# Study text:
>>>
The Company shall employ the Executive during the Employment Period as its Vice
President, Finance. The Executive shall report to the Chief Executive Officer of
the Company. During the Employment Period, the Executive shall perform
faithfully and loyally and to the best of the Executive's abilities the duties
assigned to the Executive hereunder and shall devote the Executive's full
business time, attention and effort to the affairs of the Company and its
subsidiaries and shall use the Executive's reasonable best efforts to promote
the interests of the Company and its subsidiaries. The Executive may engage in
charitable, civic or community activities and, with the prior approval of the
Chief Executive Officer, may serve as a director of any other business
corporation, provided that such activities or service do not interfere with the
Executive's duties hereunder or violate the terms of any of the covenants
contained in Sections 6 or 7 hereof.

            (b) Responsibilities. The Executive shall have the authority and
responsibility commensurate with the position of Vice President, Finance. The
Executive shall also perform such other duties (not inconsistent with the
position of Vice President, Finance) on behalf of the Company and its
subsidiaries as may from time to time be authorized or directed by the Board of
Directors of the Company (the "Board") or by the Chief Executive Officer.

            3. COMPENSATION. (a) Base Salary. During the Employment Period, the
Company shall pay to the Executive a base salary at the rate of $265,000.00 per
annum ("Base Salary"), payable in accordance with the Company's normal payroll
practices. Such Base Salary shall be reviewed annually, and shall be subject to
such annual increases, if any, as determined by the Compensation Committee of
the Board.
<<<
Write the next part of the employment agreement, starting right after its final sentence. The listing that comes next has no connection to the employment agreement.

# Dataset excerpt:
>>>
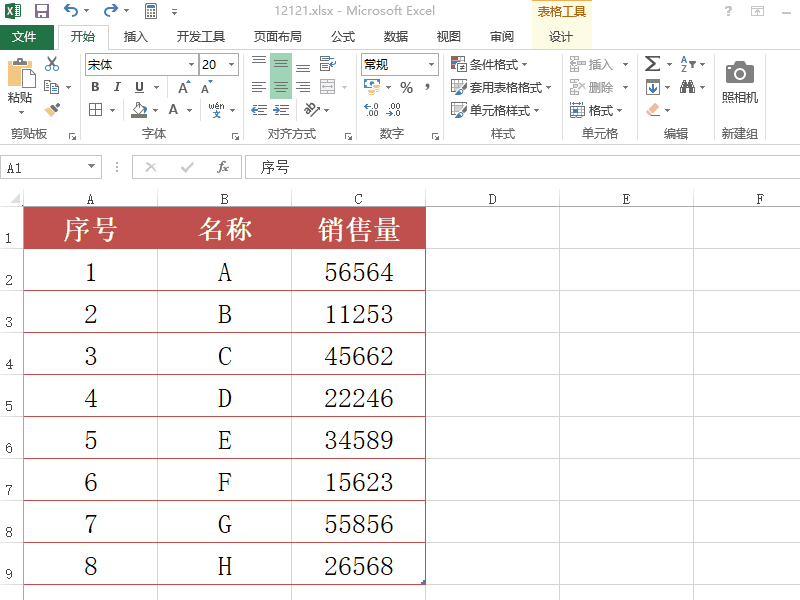Image resolution: width=800 pixels, height=600 pixels.
Task: Activate the Format Painter brush
Action: point(54,108)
<<<
# Answer to this problem:
<PAGE>

            (b) Annual Bonus. The Executive shall, in the sole discretion of the
Compensation Committee of the Board, be eligible to receive an annual incentive
bonus for such fiscal year ("Annual Bonus"), based upon the achievement of goals
established by the Compensation Committee. The Compensation Committee of the
Board shall determine, in its sole discretion, whether such goals have been
advised.

            (c) Other Benefits. During the Employment Period, the Executive
shall be entitled to participate in the Company's employee benefit plans
generally available to executives of the Company (such benefits being
hereinafter referred to as the "Employee Benefits"). The Executive shall be
entitled to take time off for vacation or illness in accordance with the
Company's policy for executives and to receive all other fringe benefits as are
from time to time made generally available to executives of the Company.

            (d) Expense Reimbursement. During the Employment Period, the Company
shall reimburse the Executive, in accordance with the Company's policies and
procedures, for all proper expenses incurred by the Executive in the performance
of the Executive's duties hereunder.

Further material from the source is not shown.